Wenn ihr alle Daten überprüft habt, klickt ihr auf “WordPress installieren” und wenn ihr alles richtig gemacht habt, dann erscheint eine Meldung, dass eure Installation erfolgreich war. Von nun an könnt ihr eure WordPress Seite über http://www.hier-steht-eure-domain.de/wp-admin verwalten.

Über Susi
Moin, ich bin Susi. Hier auf www.netz-online.com veröffentliche ich Themen aller Art. Die Palette reicht von Shop-Vorstellungen, Produkttests, E-Commerce, Geld verdienen, Onlinehandel, Sparen, Technik und B2B.

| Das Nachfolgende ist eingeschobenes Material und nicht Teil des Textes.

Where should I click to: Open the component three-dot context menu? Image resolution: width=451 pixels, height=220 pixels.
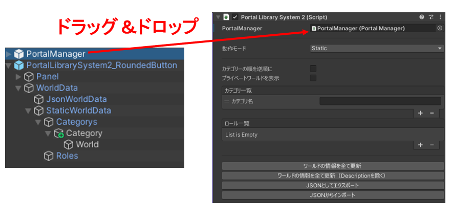point(440,17)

3 Kommentare zu Anleitung: WordPress installieren

  1. Top Anleitung, Dankeschön Susi!
    Hat auch garnicht so lange gedauert wie ich gedacht hätte.
    Schritt für Schritt abgearbeitet und schon stand WordPress :)

    Grüße Jan

  2. Hallo Susi,
    ich scheitere gerade an Punkt 3. database_name_here; Hier soll ich meinen database Namen eintragen, aber ich habe gar keinen. ich habe webspace bei 1+1 und dafür die Zugangsdaten bekommen. Wie und wo komme ich an den database Namen?